- Exercise:
Reproduce these records verbatim, from the line with "Where should I click to: Enable" to the line with "coord(979,46)", including both of those lines.

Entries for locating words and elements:
-*-

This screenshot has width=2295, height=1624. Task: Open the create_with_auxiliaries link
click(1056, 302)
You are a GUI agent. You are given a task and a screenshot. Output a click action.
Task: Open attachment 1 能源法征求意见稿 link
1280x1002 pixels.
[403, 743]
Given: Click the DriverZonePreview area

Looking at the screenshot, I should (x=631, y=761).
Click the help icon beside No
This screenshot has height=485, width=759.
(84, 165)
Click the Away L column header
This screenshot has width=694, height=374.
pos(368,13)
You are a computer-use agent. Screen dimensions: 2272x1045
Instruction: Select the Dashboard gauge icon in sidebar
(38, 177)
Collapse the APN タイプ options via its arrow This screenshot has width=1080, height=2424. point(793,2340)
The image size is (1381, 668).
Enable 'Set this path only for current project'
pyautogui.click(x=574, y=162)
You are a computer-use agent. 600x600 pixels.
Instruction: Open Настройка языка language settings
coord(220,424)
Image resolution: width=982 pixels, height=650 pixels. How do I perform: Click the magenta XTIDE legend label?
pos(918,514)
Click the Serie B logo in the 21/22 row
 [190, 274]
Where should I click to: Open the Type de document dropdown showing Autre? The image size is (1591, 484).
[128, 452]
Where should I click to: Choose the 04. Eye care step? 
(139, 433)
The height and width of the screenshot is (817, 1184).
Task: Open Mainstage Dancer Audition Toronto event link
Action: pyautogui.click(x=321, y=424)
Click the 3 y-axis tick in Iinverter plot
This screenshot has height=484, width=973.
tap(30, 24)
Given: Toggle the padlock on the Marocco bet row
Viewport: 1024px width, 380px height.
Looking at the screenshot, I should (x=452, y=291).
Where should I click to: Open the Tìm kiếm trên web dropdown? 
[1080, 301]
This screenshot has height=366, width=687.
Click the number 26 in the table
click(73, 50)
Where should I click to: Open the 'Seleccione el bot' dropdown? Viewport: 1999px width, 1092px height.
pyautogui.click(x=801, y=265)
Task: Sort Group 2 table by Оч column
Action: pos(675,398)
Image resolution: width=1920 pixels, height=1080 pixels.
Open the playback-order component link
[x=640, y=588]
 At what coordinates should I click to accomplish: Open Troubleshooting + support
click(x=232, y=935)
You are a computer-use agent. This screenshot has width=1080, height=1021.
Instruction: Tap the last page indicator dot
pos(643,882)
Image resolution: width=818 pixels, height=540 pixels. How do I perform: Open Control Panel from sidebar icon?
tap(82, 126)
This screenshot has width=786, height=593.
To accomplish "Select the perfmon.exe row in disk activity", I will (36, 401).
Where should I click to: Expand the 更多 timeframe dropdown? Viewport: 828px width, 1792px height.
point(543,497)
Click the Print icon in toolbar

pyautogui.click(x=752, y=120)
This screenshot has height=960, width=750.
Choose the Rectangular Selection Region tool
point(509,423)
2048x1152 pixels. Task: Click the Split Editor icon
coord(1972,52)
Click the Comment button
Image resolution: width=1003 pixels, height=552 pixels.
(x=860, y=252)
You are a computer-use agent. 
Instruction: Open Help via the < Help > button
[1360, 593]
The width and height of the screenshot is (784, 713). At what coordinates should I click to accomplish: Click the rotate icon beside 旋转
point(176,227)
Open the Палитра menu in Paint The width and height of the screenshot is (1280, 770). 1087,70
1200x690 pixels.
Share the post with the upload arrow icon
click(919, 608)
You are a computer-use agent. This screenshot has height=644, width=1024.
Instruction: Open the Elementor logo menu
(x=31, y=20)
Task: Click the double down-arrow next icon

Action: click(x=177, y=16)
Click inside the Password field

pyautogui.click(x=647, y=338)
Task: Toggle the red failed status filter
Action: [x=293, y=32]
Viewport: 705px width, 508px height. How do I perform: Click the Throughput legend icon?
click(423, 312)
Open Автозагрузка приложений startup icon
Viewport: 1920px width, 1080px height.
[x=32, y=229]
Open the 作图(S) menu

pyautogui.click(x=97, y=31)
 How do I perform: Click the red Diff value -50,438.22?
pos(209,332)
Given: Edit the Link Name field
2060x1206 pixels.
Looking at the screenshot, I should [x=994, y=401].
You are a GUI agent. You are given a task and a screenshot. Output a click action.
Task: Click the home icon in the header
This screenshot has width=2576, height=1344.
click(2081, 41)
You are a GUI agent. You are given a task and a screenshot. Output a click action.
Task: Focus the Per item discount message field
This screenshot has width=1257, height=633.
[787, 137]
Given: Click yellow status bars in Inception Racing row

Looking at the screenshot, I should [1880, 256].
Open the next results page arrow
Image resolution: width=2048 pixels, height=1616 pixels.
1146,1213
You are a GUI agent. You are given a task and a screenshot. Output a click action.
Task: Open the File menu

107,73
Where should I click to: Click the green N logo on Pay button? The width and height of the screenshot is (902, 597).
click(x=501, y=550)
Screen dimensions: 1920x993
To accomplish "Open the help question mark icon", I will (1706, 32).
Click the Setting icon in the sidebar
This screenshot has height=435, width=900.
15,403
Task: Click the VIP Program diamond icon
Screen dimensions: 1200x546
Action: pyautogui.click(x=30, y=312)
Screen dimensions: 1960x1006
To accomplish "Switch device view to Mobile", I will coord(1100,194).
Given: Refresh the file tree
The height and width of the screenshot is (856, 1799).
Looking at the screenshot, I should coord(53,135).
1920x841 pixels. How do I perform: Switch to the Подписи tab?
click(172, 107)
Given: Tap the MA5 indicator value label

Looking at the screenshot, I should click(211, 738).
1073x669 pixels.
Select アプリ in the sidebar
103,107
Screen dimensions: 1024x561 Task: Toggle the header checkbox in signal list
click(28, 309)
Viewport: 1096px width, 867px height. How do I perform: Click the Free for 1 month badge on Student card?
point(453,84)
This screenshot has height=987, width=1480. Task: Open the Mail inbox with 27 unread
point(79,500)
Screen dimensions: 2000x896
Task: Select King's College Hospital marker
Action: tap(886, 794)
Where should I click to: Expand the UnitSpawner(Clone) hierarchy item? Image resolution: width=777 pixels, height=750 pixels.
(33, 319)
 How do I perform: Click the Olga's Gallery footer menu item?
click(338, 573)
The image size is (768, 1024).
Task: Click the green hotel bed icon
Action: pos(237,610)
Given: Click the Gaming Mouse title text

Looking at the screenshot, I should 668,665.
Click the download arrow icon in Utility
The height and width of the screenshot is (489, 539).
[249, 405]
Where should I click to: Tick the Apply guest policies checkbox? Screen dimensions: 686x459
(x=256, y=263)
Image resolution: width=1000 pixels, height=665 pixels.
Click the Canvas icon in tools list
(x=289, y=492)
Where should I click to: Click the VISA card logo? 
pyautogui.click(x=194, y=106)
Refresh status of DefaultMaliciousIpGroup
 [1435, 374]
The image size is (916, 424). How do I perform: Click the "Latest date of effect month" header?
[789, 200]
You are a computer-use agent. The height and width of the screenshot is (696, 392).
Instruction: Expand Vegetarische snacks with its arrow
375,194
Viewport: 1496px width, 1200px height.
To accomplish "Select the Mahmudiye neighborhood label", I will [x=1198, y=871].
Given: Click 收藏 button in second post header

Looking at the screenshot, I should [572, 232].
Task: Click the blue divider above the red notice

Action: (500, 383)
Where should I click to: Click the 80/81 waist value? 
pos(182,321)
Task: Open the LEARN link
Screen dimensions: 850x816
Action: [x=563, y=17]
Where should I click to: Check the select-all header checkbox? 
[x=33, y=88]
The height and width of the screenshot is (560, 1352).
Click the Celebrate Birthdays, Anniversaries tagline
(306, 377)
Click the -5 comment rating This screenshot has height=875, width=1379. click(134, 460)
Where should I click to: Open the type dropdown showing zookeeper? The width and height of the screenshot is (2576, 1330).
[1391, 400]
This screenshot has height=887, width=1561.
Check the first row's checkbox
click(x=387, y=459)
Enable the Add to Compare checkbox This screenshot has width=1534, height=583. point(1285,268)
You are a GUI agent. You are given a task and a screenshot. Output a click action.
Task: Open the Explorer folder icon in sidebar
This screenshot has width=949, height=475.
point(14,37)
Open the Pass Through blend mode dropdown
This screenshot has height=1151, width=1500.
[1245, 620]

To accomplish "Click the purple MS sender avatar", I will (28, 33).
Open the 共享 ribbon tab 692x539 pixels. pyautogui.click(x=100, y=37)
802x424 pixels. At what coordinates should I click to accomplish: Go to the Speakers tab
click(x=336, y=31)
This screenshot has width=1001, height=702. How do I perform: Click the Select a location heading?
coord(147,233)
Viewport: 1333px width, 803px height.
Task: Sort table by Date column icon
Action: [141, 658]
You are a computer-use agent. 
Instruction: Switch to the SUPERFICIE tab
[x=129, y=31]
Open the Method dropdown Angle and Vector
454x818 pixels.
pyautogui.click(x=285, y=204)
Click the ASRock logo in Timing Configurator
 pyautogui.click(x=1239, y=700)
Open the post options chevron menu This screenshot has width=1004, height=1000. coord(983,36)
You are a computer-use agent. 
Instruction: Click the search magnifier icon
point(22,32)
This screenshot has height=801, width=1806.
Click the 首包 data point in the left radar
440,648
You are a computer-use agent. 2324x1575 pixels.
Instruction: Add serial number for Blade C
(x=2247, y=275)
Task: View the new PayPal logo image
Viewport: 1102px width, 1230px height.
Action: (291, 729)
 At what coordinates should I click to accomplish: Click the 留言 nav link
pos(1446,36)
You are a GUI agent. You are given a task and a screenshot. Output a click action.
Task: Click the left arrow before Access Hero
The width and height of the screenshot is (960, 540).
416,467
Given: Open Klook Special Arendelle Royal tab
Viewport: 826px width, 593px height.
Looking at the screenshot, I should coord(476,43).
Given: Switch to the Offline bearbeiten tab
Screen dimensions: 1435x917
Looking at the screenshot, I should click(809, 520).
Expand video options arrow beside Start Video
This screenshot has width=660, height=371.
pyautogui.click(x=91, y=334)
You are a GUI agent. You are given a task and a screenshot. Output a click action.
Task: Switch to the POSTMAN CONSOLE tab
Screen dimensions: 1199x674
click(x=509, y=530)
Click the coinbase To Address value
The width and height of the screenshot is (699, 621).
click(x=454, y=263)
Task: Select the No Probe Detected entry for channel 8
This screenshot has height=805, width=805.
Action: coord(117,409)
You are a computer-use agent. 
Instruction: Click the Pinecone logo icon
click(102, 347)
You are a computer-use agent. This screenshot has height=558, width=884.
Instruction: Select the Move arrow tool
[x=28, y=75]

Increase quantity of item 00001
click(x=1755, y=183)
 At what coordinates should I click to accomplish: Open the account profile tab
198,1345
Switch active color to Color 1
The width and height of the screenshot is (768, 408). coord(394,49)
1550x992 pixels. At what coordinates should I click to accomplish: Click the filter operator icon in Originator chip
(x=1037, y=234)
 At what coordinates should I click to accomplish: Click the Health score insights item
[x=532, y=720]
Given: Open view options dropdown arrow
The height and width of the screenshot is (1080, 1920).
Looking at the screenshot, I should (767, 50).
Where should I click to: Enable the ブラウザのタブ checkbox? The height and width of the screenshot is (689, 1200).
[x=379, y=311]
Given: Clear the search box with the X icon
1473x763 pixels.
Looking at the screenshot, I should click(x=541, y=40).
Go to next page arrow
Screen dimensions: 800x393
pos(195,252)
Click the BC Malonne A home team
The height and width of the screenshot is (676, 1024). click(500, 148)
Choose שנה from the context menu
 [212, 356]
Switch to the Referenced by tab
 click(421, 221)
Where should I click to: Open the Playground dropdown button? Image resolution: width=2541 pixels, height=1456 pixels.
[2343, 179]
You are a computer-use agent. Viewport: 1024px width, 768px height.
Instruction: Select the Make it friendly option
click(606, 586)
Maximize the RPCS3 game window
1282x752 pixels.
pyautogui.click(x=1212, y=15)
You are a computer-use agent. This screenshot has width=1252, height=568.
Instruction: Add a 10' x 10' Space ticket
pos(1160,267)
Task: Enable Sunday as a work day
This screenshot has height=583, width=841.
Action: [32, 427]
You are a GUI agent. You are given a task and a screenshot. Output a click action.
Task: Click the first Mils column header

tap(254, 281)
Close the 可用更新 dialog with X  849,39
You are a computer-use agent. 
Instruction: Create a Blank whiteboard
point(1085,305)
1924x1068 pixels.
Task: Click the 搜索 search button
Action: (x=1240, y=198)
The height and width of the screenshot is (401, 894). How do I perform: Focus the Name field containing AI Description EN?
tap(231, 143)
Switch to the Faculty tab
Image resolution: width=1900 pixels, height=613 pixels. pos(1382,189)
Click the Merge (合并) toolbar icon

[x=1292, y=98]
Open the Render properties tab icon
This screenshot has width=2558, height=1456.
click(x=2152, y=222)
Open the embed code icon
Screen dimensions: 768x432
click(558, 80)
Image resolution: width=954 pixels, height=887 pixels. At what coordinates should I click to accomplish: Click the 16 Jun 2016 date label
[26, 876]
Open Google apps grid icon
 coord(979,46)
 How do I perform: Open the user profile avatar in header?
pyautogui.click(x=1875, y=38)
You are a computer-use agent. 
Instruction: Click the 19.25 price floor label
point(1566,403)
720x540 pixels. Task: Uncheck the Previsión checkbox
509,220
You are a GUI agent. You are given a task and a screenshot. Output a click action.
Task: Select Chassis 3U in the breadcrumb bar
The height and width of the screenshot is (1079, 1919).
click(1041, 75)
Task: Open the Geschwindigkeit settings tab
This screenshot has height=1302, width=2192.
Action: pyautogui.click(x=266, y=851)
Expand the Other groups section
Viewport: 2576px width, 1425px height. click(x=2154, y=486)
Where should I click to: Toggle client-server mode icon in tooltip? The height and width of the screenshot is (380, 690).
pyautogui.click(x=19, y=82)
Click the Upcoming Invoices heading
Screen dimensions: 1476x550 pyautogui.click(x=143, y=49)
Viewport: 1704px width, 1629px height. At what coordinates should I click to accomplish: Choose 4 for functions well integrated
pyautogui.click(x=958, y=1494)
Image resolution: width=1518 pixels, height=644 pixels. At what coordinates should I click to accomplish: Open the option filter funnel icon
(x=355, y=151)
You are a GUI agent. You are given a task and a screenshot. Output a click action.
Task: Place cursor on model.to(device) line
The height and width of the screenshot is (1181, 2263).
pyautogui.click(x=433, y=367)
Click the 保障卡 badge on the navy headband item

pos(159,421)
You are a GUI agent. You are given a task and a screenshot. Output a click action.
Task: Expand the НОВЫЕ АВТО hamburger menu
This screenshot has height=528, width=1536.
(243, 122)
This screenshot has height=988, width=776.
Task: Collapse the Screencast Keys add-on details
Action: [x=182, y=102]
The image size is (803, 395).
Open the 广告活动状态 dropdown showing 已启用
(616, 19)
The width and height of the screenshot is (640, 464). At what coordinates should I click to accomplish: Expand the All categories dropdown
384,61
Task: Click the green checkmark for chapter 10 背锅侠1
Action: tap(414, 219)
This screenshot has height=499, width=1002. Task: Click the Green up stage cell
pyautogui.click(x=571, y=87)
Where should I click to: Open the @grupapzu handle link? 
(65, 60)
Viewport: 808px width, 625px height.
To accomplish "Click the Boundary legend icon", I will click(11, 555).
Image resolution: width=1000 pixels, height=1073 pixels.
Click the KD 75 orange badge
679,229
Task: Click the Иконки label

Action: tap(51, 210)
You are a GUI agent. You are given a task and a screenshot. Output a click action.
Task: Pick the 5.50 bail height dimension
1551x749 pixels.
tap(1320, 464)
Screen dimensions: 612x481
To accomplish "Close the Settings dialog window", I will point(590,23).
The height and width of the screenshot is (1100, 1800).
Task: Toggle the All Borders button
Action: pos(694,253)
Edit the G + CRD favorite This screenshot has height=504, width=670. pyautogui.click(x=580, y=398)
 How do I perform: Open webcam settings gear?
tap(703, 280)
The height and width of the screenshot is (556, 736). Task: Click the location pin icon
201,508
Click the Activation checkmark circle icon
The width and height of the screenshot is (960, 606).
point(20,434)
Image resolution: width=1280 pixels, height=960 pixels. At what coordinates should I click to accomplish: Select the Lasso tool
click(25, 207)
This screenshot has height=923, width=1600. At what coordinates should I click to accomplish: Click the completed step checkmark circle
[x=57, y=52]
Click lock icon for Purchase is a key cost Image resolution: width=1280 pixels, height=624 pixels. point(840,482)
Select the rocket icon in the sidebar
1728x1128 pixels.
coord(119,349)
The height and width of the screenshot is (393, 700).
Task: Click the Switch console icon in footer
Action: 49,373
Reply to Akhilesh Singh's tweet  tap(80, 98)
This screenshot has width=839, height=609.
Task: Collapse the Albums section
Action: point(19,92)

-*-

- Task response:
Where should I click to: Enable the ブラウザのタブ checkbox? The height and width of the screenshot is (689, 1200).
[x=379, y=311]
Given: Clear the search box with the X icon
1473x763 pixels.
Looking at the screenshot, I should click(x=541, y=40).
Go to next page arrow
Screen dimensions: 800x393
pos(195,252)
Click the BC Malonne A home team
The height and width of the screenshot is (676, 1024). click(500, 148)
Choose שנה from the context menu
 [212, 356]
Switch to the Referenced by tab
 click(421, 221)
Where should I click to: Open the Playground dropdown button? Image resolution: width=2541 pixels, height=1456 pixels.
[2343, 179]
You are a computer-use agent. Viewport: 1024px width, 768px height.
Instruction: Select the Make it friendly option
click(606, 586)
Maximize the RPCS3 game window
1282x752 pixels.
pyautogui.click(x=1212, y=15)
You are a computer-use agent. This screenshot has width=1252, height=568.
Instruction: Add a 10' x 10' Space ticket
pos(1160,267)
Task: Enable Sunday as a work day
This screenshot has height=583, width=841.
Action: [32, 427]
You are a GUI agent. You are given a task and a screenshot. Output a click action.
Task: Click the first Mils column header

tap(254, 281)
Close the 可用更新 dialog with X  849,39
You are a computer-use agent. 
Instruction: Create a Blank whiteboard
point(1085,305)
1924x1068 pixels.
Task: Click the 搜索 search button
Action: (x=1240, y=198)
The height and width of the screenshot is (401, 894). How do I perform: Focus the Name field containing AI Description EN?
tap(231, 143)
Switch to the Faculty tab
Image resolution: width=1900 pixels, height=613 pixels. pos(1382,189)
Click the Merge (合并) toolbar icon

[x=1292, y=98]
Open the Render properties tab icon
This screenshot has width=2558, height=1456.
click(x=2152, y=222)
Open the embed code icon
Screen dimensions: 768x432
click(558, 80)
Image resolution: width=954 pixels, height=887 pixels. At what coordinates should I click to accomplish: Click the 16 Jun 2016 date label
[26, 876]
Open Google apps grid icon
 coord(979,46)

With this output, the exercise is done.